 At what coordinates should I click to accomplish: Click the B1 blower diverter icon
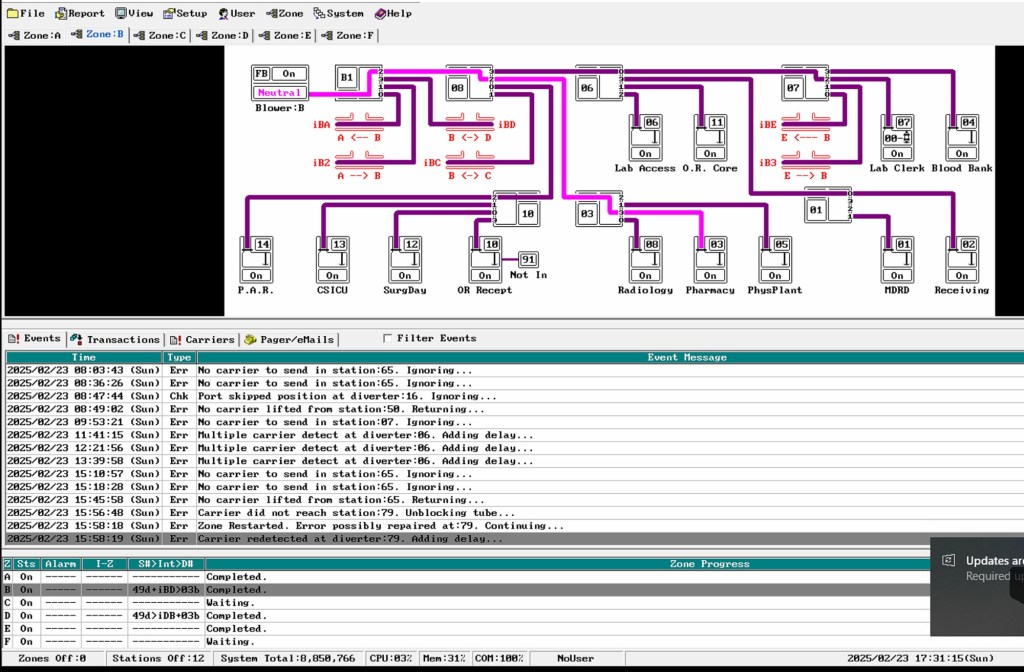tap(347, 77)
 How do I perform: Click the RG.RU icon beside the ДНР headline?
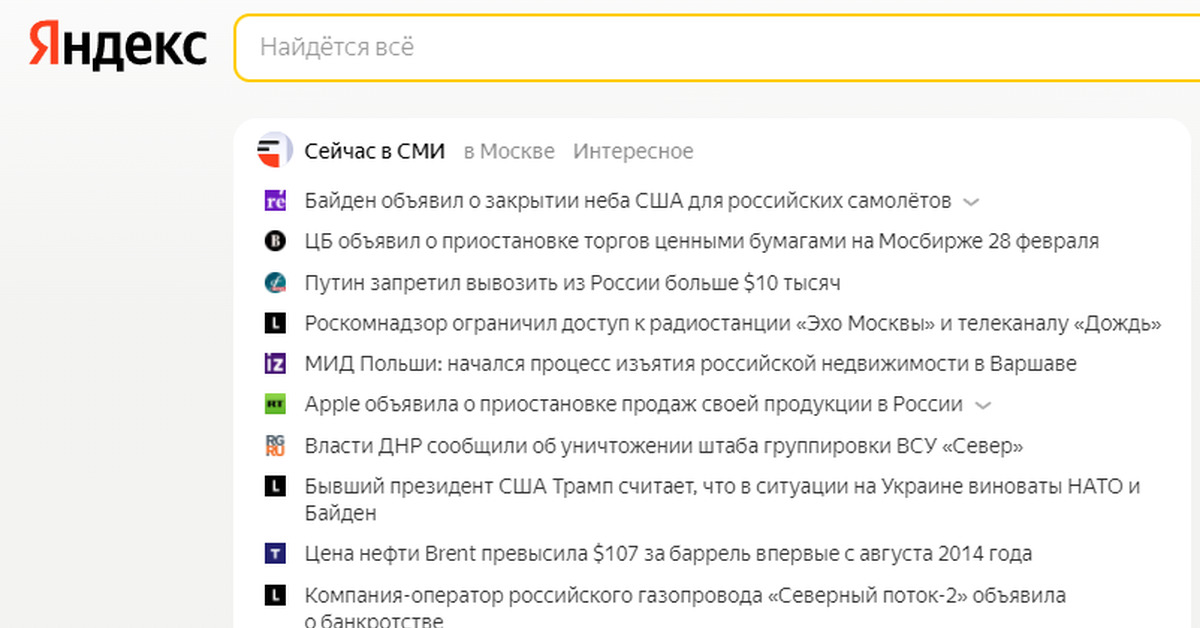coord(275,446)
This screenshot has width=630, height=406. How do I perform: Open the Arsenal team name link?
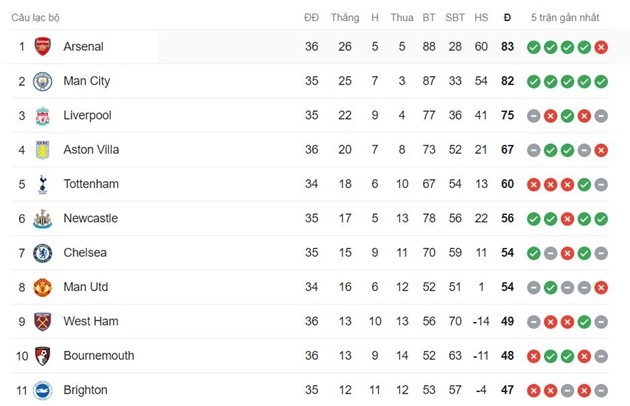[83, 47]
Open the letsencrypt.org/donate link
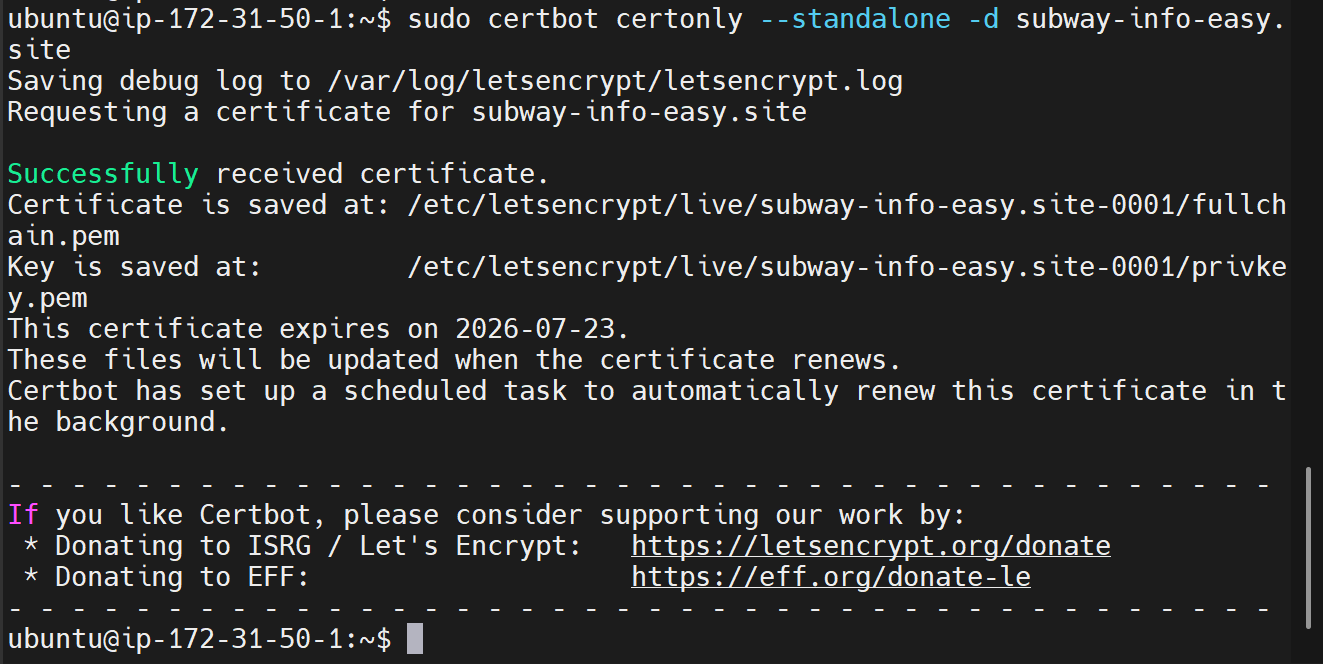1323x664 pixels. point(870,546)
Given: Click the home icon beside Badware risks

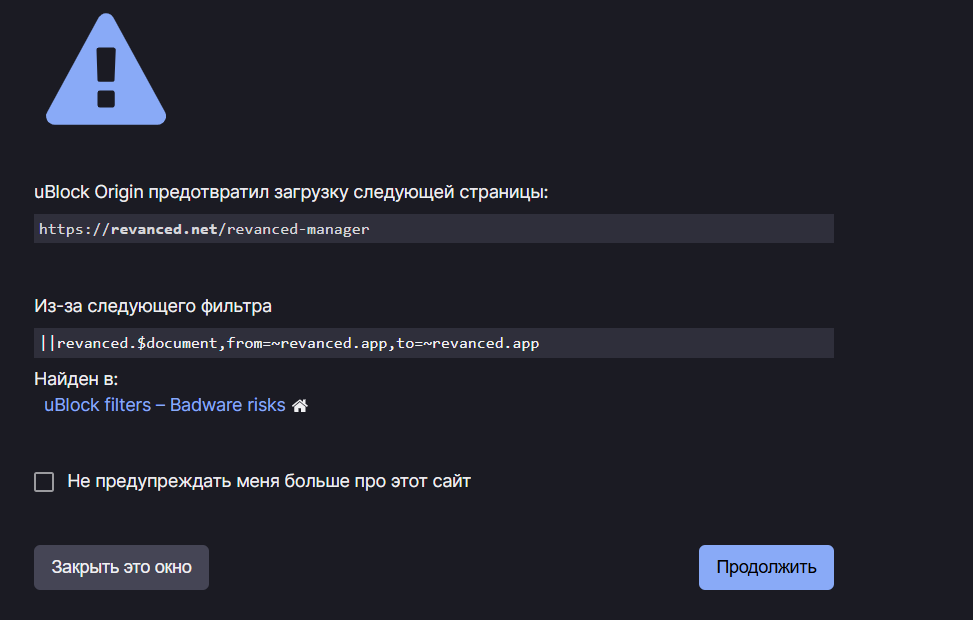Looking at the screenshot, I should (x=299, y=406).
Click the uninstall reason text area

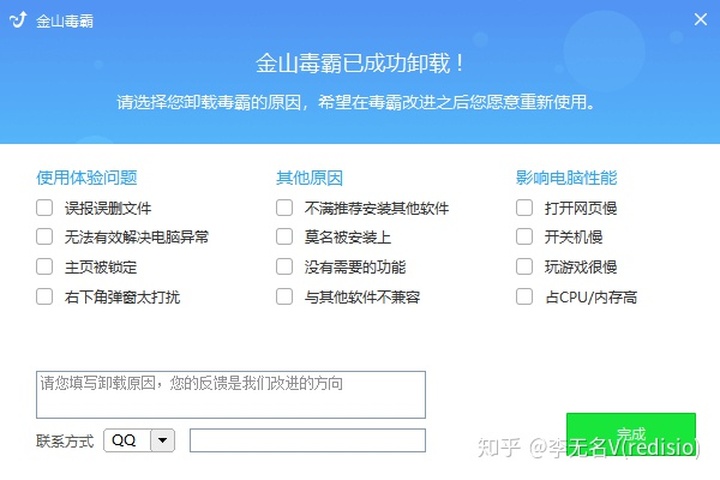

*YOUR INSTRUCTIONS*.
Leaving out the pictures, output the listing above exactly as given.

*RESULT OF THIS TASK*.
 At what coordinates should I click to accomplish: Click the B1 blower diverter icon
tap(347, 77)
 How do I perform: Click the RG.RU icon beside the ДНР headline?
coord(275,446)
This screenshot has width=630, height=406. How do I perform: Open the Arsenal team name link?
[83, 47]
Open the letsencrypt.org/donate link
1323x664 pixels. point(870,546)
Given: Click the home icon beside Badware risks

Looking at the screenshot, I should (x=299, y=406).
Click the uninstall reason text area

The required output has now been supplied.